Reproduce sin cambios las líneas que van desde la que contiene "This screenshot has width=1268, height=924." hasta la que contiene "pyautogui.click(x=441, y=736)", ambas incluidas.

• [Filas del ejercicio]
┄┄┄┄┄┄┄┄┄┄┄┄┄┄┄┄┄┄┄┄

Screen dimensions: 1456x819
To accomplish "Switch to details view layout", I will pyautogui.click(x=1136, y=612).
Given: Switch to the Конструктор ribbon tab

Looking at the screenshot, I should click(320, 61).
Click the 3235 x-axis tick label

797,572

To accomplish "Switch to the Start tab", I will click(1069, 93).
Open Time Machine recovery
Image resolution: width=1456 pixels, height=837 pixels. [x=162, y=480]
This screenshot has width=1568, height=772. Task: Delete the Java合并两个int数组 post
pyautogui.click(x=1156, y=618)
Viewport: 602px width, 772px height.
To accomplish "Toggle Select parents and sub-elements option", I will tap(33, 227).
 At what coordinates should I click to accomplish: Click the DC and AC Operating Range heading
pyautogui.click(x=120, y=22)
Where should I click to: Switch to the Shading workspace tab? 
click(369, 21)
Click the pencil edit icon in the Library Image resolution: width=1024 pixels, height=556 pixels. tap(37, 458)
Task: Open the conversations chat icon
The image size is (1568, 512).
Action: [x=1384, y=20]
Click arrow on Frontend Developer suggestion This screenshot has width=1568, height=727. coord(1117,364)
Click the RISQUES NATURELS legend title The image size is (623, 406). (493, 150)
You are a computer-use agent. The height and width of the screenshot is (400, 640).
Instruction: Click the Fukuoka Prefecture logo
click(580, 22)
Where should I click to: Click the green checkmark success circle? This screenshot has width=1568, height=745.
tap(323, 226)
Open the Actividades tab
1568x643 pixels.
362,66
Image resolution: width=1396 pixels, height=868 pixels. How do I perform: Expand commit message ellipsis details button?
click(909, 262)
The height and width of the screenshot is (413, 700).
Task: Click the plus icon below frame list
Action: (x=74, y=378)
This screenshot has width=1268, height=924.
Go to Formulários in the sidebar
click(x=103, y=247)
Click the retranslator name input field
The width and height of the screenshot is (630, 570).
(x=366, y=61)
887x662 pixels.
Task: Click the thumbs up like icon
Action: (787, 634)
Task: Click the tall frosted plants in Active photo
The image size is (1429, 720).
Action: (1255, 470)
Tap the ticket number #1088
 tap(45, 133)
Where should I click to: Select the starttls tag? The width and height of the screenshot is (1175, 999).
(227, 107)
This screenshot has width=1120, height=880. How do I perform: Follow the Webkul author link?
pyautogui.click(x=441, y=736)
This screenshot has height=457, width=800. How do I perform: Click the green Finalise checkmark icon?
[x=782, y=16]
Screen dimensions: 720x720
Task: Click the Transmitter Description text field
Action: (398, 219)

┄┄┄┄┄┄┄┄┄┄┄┄┄┄┄┄┄┄┄┄

• [Resultado del ejercicio]
This screenshot has width=1268, height=924.
Go to Formulários in the sidebar
click(x=103, y=247)
Click the retranslator name input field
The width and height of the screenshot is (630, 570).
(x=366, y=61)
887x662 pixels.
Task: Click the thumbs up like icon
Action: (787, 634)
Task: Click the tall frosted plants in Active photo
The image size is (1429, 720).
Action: (1255, 470)
Tap the ticket number #1088
 tap(45, 133)
Where should I click to: Select the starttls tag? The width and height of the screenshot is (1175, 999).
(227, 107)
This screenshot has width=1120, height=880. How do I perform: Follow the Webkul author link?
pyautogui.click(x=441, y=736)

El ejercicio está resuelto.